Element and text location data
****

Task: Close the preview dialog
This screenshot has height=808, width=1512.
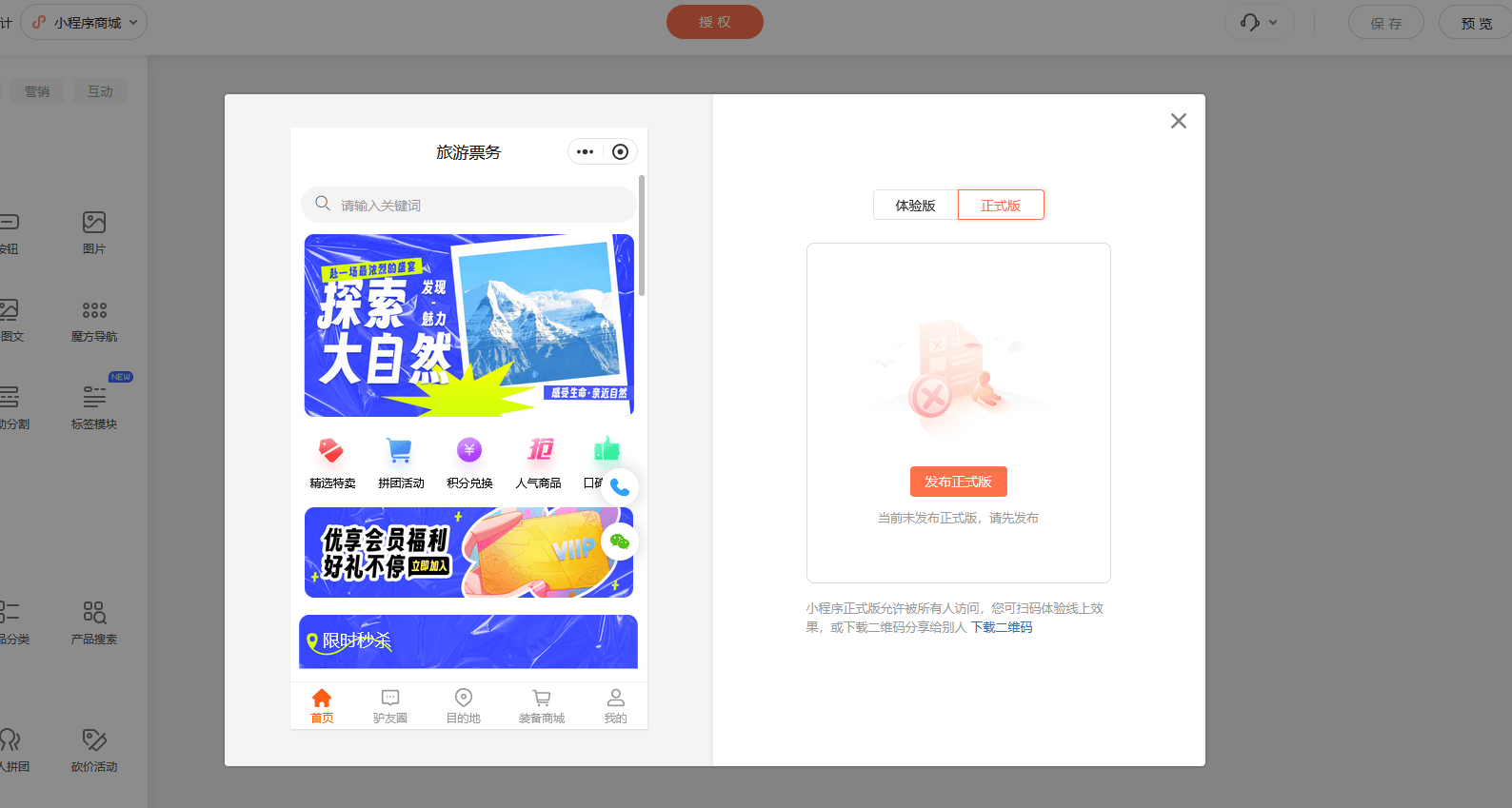Action: (1178, 121)
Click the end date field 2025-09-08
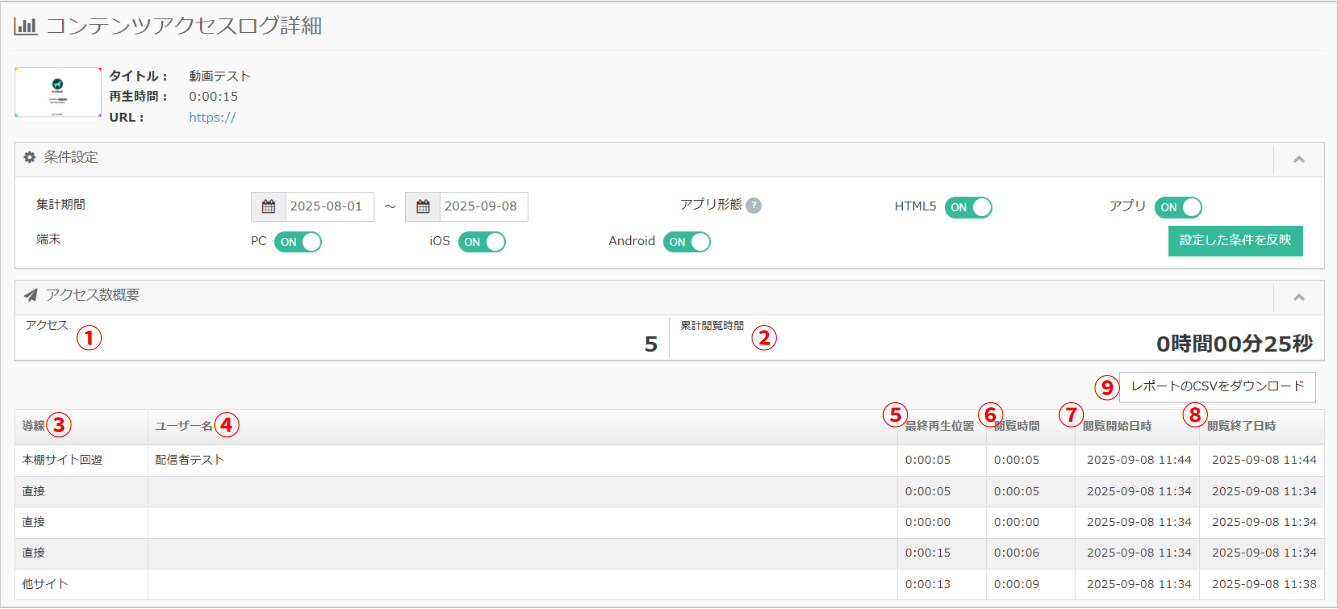Viewport: 1338px width, 609px height. [x=484, y=207]
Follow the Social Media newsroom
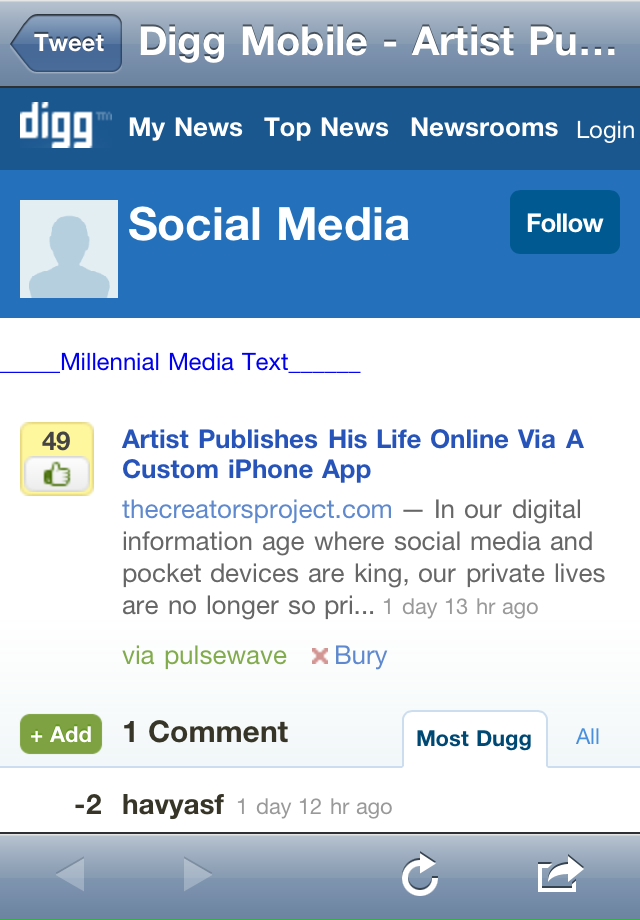Image resolution: width=640 pixels, height=920 pixels. point(564,222)
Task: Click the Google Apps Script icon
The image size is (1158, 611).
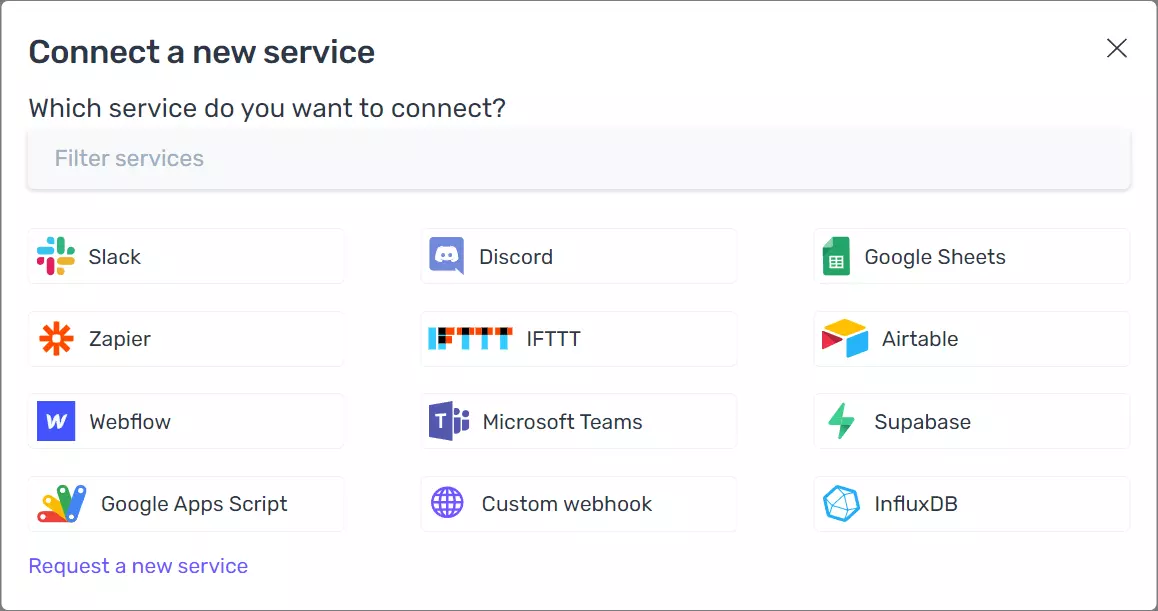Action: pyautogui.click(x=62, y=504)
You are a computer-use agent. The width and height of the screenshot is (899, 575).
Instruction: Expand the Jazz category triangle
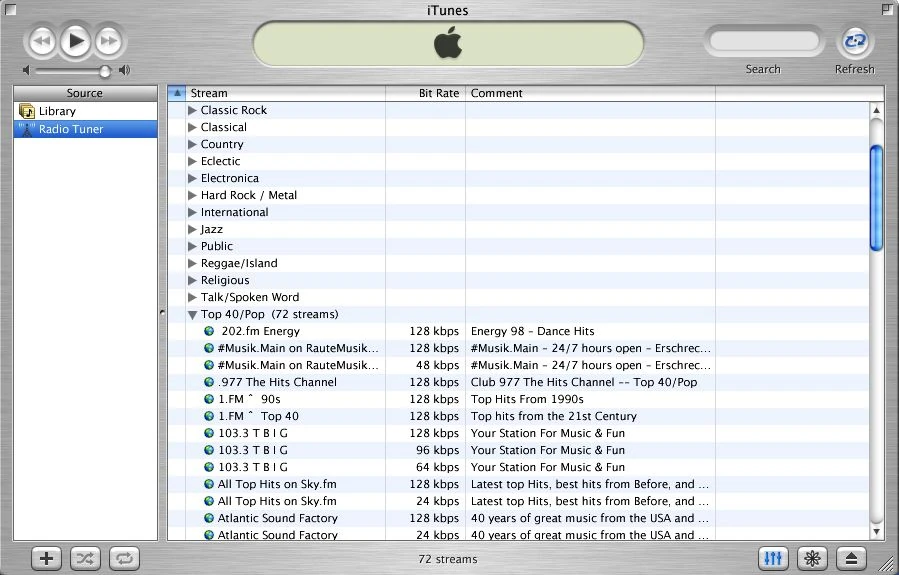193,229
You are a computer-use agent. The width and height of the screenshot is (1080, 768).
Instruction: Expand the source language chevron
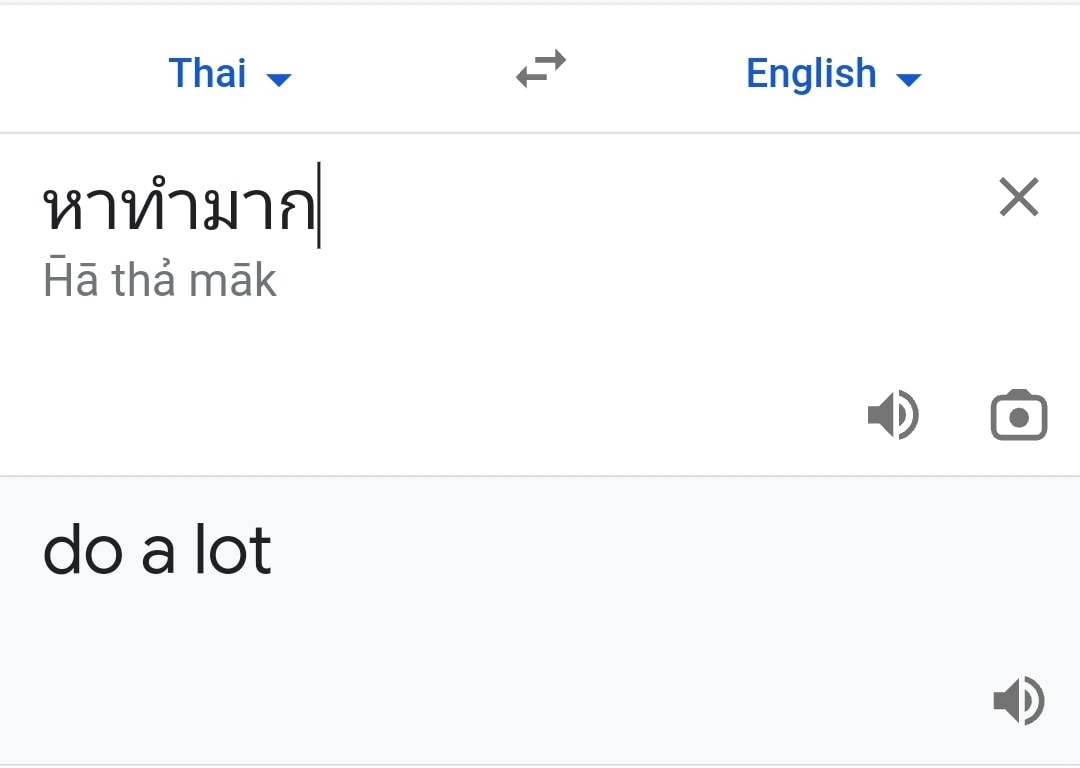(280, 77)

****

- WRITTEN INSTRUCTION:
Write out every line of the records again, requests included, and offset each number in the answers by 141, both the click coordinates and any screen sizes listed with them. Leave the pictures out.

- OUTPUT FOR THIS EXERCISE:
Task: Close the preview dialog
This screenshot has height=808, width=1512.
Action: (1319, 262)
Click the end date field 2025-09-08
Viewport: 1479px width, 750px height. [x=625, y=348]
Follow the Social Media newsroom
Image resolution: width=781 pixels, height=1061 pixels. point(705,363)
Task: Click the Google Apps Script icon
The image size is (1158, 611).
Action: pyautogui.click(x=203, y=645)
You are a computer-use agent. The width and height of the screenshot is (899, 575).
Instruction: Expand the Jazz category triangle
334,370
You are a computer-use agent. The width and height of the screenshot is (1080, 768).
Instruction: Expand the source language chevron
(421, 218)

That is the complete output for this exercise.